The time people spend in a coffee shop depends on why they are there.

  1. Some grab their coffee and go.
  2. Some are there to visit with a friend.
  3. Some drink their coffee (alone) and leave.
  4. Some are there to work.

Each group would have its own time distribution, and the overall distribution would be a mixture of these distributions. Since I’m doing this for fun, I’ll ignore (1) and (2) and just concentrate on (3) and (4). I’ll also ignore complications such as how patterns change throughout the day and how they change according to the day of the week.

Say someone comes in alone to have a cup of coffee. Maybe they stay an average of 15 minutes. I’ll assume the time these folks spend in a coffee shop is normally distributed. Not many stay more than 30 minutes, so let’s say the standard deviation is 5 minutes. That would put only about 0.4% staying longer than 30 minutes. It would be more realistic to truncate the distribution at zero to eliminate the small probability of spending negative time in the coffee shop (!) andĀ  skew the distribution a little to theĀ  right, giving more probability to people staying more than 30 minutes.

The people who come to the coffee shop to work stay considerably longer than the folks who are just there to drink a cup of coffee. And their time distribution would be heavily skewed. These folks are unlikely to stay less than 30 minutes, so the distribution would drop off sharply on the left. There’s a wide variety of how long people might work, so I’d expect a long tail to the right. The inverse gamma distribution fits this description. Say there’s a 5% chance that a worker will stay less than 30 minutes, and a 5% chance they’ll stay more than two hours. Using this software to solve for parameters, we find a shape parameter of 6.047 and a scale parameter of 317.3 fits the time distribution in minutes. This distribution has a mean of about 63 minutes, which I suppose is reasonable.

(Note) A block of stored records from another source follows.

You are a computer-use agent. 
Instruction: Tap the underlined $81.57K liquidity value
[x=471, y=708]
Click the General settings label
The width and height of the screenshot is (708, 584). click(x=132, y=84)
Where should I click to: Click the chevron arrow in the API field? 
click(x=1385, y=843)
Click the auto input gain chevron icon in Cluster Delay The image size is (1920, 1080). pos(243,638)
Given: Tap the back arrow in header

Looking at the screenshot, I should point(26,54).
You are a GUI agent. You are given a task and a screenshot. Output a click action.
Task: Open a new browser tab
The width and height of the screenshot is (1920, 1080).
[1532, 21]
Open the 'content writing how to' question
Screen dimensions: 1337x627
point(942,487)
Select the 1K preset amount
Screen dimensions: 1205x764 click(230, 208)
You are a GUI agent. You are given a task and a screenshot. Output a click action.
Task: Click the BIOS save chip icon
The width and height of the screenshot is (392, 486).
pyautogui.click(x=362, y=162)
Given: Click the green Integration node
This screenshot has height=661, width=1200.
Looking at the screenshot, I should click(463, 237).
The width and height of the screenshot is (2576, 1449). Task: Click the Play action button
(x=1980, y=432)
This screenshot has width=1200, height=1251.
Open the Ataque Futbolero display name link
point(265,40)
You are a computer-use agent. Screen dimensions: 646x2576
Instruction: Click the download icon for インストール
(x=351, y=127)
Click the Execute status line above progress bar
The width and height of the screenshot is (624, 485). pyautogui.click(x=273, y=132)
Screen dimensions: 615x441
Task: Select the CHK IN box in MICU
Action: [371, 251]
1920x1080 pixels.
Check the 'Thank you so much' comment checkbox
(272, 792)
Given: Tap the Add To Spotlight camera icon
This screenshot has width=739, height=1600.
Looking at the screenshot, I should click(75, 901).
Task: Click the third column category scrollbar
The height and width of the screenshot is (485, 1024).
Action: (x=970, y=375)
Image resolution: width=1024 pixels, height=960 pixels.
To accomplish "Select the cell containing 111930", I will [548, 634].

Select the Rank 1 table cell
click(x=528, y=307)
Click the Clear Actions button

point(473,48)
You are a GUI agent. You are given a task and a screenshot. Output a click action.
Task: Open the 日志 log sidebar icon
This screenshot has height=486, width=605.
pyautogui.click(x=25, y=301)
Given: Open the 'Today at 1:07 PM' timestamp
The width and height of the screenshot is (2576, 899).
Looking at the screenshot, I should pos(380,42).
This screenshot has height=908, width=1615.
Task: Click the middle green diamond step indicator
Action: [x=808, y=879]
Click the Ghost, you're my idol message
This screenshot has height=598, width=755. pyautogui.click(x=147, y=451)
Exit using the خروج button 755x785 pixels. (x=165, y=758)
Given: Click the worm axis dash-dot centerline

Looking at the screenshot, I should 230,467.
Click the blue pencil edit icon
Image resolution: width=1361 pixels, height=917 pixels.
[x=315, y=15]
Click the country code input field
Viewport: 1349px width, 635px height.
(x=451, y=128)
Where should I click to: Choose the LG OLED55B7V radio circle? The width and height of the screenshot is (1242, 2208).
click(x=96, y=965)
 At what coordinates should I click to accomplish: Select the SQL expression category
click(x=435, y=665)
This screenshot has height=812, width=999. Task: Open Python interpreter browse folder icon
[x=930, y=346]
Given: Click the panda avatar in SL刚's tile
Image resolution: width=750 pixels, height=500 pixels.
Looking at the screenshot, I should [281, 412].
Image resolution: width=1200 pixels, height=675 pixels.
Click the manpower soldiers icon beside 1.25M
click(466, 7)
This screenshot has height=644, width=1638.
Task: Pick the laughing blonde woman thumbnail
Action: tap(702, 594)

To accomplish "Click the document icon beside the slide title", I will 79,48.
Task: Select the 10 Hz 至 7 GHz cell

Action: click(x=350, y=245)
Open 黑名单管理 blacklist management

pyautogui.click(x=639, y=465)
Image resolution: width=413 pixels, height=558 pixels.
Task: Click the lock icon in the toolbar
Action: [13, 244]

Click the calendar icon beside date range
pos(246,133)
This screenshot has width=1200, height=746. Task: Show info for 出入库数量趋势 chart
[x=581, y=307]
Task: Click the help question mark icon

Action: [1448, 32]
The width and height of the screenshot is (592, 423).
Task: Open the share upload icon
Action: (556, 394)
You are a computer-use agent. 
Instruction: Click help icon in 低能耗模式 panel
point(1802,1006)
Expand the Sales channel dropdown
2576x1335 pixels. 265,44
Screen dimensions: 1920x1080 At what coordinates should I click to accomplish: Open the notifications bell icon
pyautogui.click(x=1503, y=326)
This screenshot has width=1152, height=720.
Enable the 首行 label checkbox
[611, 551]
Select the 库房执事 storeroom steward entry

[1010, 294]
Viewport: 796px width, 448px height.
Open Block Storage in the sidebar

Here’s what the graphs of the two distributions would look like: a symmetric distribution centered at 15 minutes for the drinkers and a skewed distribution centered around 63 minutes for the workers.

Now suppose 70% of customers are drinkers and 30% are workers. Then the mixture distribution would look like this.

As the percentage of workers goes down, so does the second hump in the graph. If a coffee shop had about 20% drinkers and 80% workers, the two humps would be about the same height.

How would you include people who come to a coffee shop with a friend?